The fiscal decisions of the British government, which further unleashed pain and suffering on millions of vulnerable people, stemmed from a place of entitlement and privilege. Much of the political and economic decisions are geared towards helping the rich with the hope that it will eventually benefit the lowest rungs of the society. Like the ‘self-righteous’ in this parable, some of the government’s narcissistic actions might have been deemed as necessary, but instead it reveals their moral and spiritual alienation from the suffering of the destitute. Such an economic policy didn’t work during biblical times, and it may be reasonably concluded now that it may not work now.

Through this parable, and more broadly in Luke’s gospel, Jesus demands a departure from indifference to active compassion before it is too late. Jesus’s position directly critiques socio-religious privilege and the underlying monetary and wealth policies that privilege one group, while robbing the other of their fundamental dignity.  Living a life characterised by active compassion to others is a sign that we are responding to God’s covenant. In Jesus’s eyes, the Pharisee failed to display covenantal mercy towards the tax collector. 
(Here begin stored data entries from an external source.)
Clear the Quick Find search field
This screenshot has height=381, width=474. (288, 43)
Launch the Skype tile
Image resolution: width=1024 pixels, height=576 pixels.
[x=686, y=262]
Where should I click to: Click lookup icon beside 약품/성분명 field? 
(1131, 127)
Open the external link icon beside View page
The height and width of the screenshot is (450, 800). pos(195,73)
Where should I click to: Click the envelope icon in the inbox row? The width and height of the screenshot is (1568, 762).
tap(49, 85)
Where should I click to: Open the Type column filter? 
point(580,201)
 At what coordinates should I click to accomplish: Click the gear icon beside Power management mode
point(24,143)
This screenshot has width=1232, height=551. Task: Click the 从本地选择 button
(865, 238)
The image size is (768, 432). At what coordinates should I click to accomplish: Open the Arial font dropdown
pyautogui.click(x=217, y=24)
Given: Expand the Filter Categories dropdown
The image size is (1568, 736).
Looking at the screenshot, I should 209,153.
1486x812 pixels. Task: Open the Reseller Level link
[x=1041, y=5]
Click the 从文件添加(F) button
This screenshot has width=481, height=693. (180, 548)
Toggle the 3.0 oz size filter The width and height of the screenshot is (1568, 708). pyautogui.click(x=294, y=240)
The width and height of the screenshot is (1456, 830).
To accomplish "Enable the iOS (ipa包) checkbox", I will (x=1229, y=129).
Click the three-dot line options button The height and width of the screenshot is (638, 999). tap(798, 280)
The message of the parable is a stinging indictment not only of the great confidence one places in their privileges, entitlement, and self-righteous presumptions, but also of the drastic inequalities that are allowed to be perpetuated. In this parable Jesus demonstrates how self-righteousness of the Pharisee becomes a barrier to receiving grace and mercy. For Jesus, privilege gets in the way of recognising humanity. The Pharisee was in the wrong not because he fulfilled his religious duties, but because he became insensitive to the needs of others around him. He lacked compassion and empathy. So much potential for healing and yet – there is the open neglect of the social wounds. During these interactions narrated in the gospel, Jesus was inviting his audience to become more open and vulnerable to the suffering of the wounded, excluded, destitute, and ill-treated. It was an invitation to re-cultivate the ability to see and feel the pain of the most marginalized and excluded, and not become exasperated by their destitution.

As Sunder John Boopalan has argued, the task of a responsible and compassionate society is to heal and anoint the wounded, and not anoint oneself with more riches, and platitudes. If ever there was a time for the church to be ‘prophetic’, now is the time. Call our politicians and hold them accountable –  to go after what is just, to do good, to be rich in helping others, to be extravagantly generous as God is. The vision set forth by Jesus, grounded in an historical tradition of counter community, seeks the common welfare, desires the creation of a decent society, restrains the evil of hierarchies, curbs violence perpetuated by division, brings down the barriers based on worth, and creates equity and justice for the flourishing of all.

2 thoughts on “Active Compassion, Not Self-Righteousness

  1. The vision set forth by Jesus, Jesus was not interested in vision , he had a mission
    and that was to do Gods will , and show us the way … not heal society. The Western church is dying because of this preaching of this false social gospel. We are to teach the Kingdom of God not substitute it for the kingdom of men.

    1. Thanks for engaging with my thoughts. Jesus said he is the way the truth and the life. Hence when we say we follow him, he is our path, we need to live like him, and do what he did. So my use of ‘vision’ in this blog expresses that. Church is part of the society and if it fails to heal the society, the church will be broken too. Gospel deals with life in this world, in our communities, in our societies. As disciples of Jesus we need to be transformed by the what Jesus taught us so that we can go into the world and change it.